The answer should consist solely of the lines from the first one below through the line containing "Блоги (43, 1742)", copied exactly.

EXERCISE INPUT: Begin

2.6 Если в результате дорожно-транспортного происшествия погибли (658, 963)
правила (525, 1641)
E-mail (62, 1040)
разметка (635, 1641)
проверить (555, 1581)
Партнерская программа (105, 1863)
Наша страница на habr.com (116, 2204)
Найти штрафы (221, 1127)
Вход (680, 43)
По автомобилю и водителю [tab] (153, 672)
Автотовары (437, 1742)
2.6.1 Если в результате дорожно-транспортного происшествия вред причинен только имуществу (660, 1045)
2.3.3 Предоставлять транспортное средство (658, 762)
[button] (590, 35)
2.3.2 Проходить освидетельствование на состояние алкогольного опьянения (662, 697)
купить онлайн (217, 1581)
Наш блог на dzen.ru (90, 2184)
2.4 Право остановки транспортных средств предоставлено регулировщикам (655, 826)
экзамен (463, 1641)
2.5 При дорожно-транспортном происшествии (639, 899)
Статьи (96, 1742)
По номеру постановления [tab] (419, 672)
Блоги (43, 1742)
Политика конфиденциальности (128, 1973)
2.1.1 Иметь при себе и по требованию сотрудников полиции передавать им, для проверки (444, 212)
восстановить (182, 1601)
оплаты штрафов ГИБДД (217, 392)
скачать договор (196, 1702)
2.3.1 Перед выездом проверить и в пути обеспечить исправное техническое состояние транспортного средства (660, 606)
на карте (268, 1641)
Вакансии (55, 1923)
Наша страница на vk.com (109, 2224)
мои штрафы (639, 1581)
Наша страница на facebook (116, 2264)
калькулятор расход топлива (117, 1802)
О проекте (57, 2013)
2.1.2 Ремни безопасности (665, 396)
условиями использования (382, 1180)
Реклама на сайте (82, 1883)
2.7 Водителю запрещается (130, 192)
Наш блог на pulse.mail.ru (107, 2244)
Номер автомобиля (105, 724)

EXERCISE INPUT: End

- **RESULT FOR THIS TASK**:
2.6 Если в результате дорожно-транспортного происшествия погибли (658, 963)
правила (525, 1641)
E-mail (62, 1040)
разметка (635, 1641)
проверить (555, 1581)
Партнерская программа (105, 1863)
Наша страница на habr.com (116, 2204)
Найти штрафы (221, 1127)
Вход (680, 43)
По автомобилю и водителю [tab] (153, 672)
Автотовары (437, 1742)
2.6.1 Если в результате дорожно-транспортного происшествия вред причинен только имуществу (660, 1045)
2.3.3 Предоставлять транспортное средство (658, 762)
[button] (590, 35)
2.3.2 Проходить освидетельствование на состояние алкогольного опьянения (662, 697)
купить онлайн (217, 1581)
Наш блог на dzen.ru (90, 2184)
2.4 Право остановки транспортных средств предоставлено регулировщикам (655, 826)
экзамен (463, 1641)
2.5 При дорожно-транспортном происшествии (639, 899)
Статьи (96, 1742)
По номеру постановления [tab] (419, 672)
Блоги (43, 1742)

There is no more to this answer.